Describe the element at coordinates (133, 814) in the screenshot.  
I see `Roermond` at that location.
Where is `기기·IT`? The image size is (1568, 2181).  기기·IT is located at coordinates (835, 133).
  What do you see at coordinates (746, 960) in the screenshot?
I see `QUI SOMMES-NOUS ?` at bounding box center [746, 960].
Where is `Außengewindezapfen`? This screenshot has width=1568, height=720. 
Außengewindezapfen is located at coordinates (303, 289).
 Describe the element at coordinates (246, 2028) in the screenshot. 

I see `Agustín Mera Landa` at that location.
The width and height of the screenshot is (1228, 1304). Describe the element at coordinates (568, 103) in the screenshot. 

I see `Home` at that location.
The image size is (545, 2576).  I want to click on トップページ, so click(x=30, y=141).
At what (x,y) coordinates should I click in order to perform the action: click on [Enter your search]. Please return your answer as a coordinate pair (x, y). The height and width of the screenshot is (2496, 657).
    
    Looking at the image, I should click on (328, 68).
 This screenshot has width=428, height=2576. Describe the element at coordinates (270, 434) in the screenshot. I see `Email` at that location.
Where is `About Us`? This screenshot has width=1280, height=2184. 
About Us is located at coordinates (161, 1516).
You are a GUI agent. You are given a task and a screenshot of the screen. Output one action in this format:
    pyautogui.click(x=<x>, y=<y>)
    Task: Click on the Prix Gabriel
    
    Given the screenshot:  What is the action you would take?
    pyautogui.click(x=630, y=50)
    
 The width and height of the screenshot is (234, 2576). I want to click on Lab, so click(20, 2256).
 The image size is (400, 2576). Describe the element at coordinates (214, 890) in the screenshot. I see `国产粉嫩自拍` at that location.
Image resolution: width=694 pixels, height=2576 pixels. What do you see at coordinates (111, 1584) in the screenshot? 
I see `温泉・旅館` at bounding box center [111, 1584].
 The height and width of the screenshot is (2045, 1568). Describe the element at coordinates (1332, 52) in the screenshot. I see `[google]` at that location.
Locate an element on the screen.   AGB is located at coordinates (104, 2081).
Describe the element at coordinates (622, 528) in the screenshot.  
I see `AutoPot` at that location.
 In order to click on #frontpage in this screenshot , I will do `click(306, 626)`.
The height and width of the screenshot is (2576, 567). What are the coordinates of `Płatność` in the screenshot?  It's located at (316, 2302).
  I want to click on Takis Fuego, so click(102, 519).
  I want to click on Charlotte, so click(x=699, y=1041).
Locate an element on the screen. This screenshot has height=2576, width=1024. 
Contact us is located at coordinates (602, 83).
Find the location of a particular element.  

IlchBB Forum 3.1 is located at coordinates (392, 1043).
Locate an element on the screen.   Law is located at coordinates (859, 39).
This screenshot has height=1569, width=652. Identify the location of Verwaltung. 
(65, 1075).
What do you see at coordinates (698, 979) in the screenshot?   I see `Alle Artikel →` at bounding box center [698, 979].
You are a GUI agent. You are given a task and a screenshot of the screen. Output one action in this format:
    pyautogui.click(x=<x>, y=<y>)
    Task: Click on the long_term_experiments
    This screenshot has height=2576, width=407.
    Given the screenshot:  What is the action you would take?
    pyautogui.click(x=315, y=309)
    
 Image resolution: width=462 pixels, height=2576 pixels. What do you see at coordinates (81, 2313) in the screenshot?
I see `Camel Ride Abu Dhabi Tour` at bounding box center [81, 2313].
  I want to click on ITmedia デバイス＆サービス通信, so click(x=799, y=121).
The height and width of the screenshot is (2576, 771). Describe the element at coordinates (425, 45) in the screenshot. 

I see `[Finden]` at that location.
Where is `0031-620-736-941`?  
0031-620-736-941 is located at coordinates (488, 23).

▸ Work to complete
Please repeat the rows from the start through the line that contains "Außengewindezapfen is located", switching "Describe" to "Identify" and leaving everything else unchanged.

▸ Result of this exercise
Identify the element at coordinates (133, 814) in the screenshot.  
I see `Roermond` at that location.
Where is `기기·IT`? The image size is (1568, 2181).  기기·IT is located at coordinates (835, 133).
  What do you see at coordinates (746, 960) in the screenshot?
I see `QUI SOMMES-NOUS ?` at bounding box center [746, 960].
Where is `Außengewindezapfen`? This screenshot has width=1568, height=720. 
Außengewindezapfen is located at coordinates (303, 289).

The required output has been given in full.